Şimdi Sayın Başbakan Brüksel'de. Avrupa Birliği konusunda umarım somut adımlarla döner ve özellikle bu HSYK konusunda bu büyük inadından vazgeçer. Ancak, Suriye'deki bu meselenin de gündeme geleceğini adım gibi biliyorum değerli arkadaşlar çünkü 22 Ocakta Cenevre'de Cenevre 2 Konferansı gerçekleştirilecek -İsviçre'de- ve bu konferansta Suriye'nin bütün demokratik dinamikleri, özellikle başta Kürtler olmak üzere Asuriler, Süryaniler, Ermeniler dışlanmış durumda. Onların olmadığı uluslararası bir konferansın sonuç vermeyeceğini buradan bir kez daha altını çizerek söylemek istiyorum çünkü oranın en demokratik dinamitleri bu konferansta masada değillerse o konferansta zorla bir araya getirtilen "Suriye muhalefeti" denilen -tırnak içinde söylüyorum- Suriye muhalefetinin Esed'le anlaşması, oradan somut bir ateşkes ya da çözüm önerisiyle çıkmalarının imkânı yoktur.
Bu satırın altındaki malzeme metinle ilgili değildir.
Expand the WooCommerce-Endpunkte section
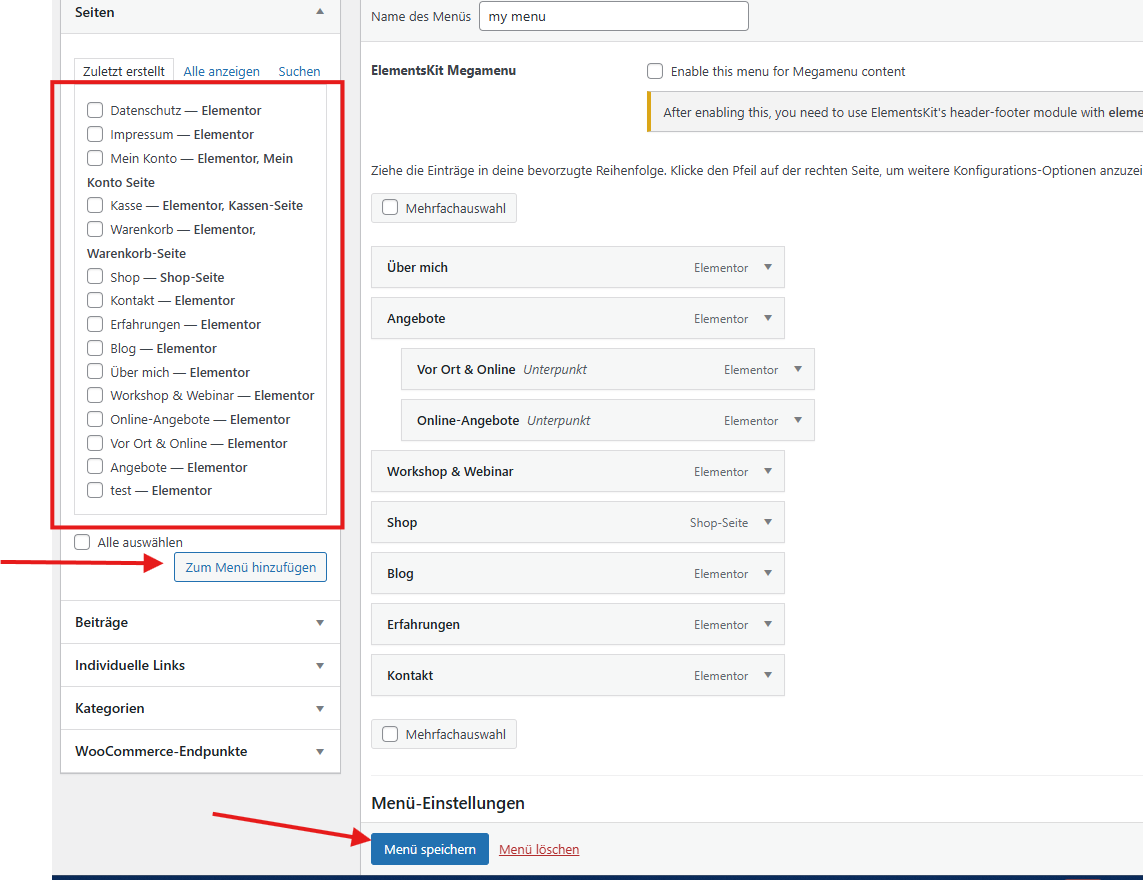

Bu nedenle, bir kez daha burada altını çiziyoruz. Kürtler, Yüksek Kürt Konseyi aracılığıyla mutlaka kendi kimlikleriyle, kendi isimleriyle Cenevre'de olmalılar, Suriye'nin diğer bütün halkları başta Süryani, Ermeni halkı olmak üzere diğer bütün inançları burada olmak zorundalar. Eğer, Suriye'nin geleceği bu uluslararası platformda konuşuluyorsa bütün bu halklar yerlerini almalıdır, temsilleri sağlanmalıdır.
Değerli arkadaşlar, bütün bu konularda, biz defalarca bu kürsüde birçok şeyi dile getirdik, birçok düşüncemizi, önerimizi, eleştirimizi sıraladık. Yanlıştan dönmek mümkündür. İşte, Katar'ın desteğiyle açığa çıkan bu görüntüler söyleniyor ama şunu da unutmayalım: Özellikle işlenen bu ağır cinayetlerin, muhaliflerin birbirleriyle yaptığı iç savaşta da ağır insan hakları ihlallerinde de Katar gibi, Suudi Arabistan gibi ülkelerin de payının olduğunun bir kez altını çiziyorum.
Genel Kurulu sevgiyle, saygıyla selamlıyorum.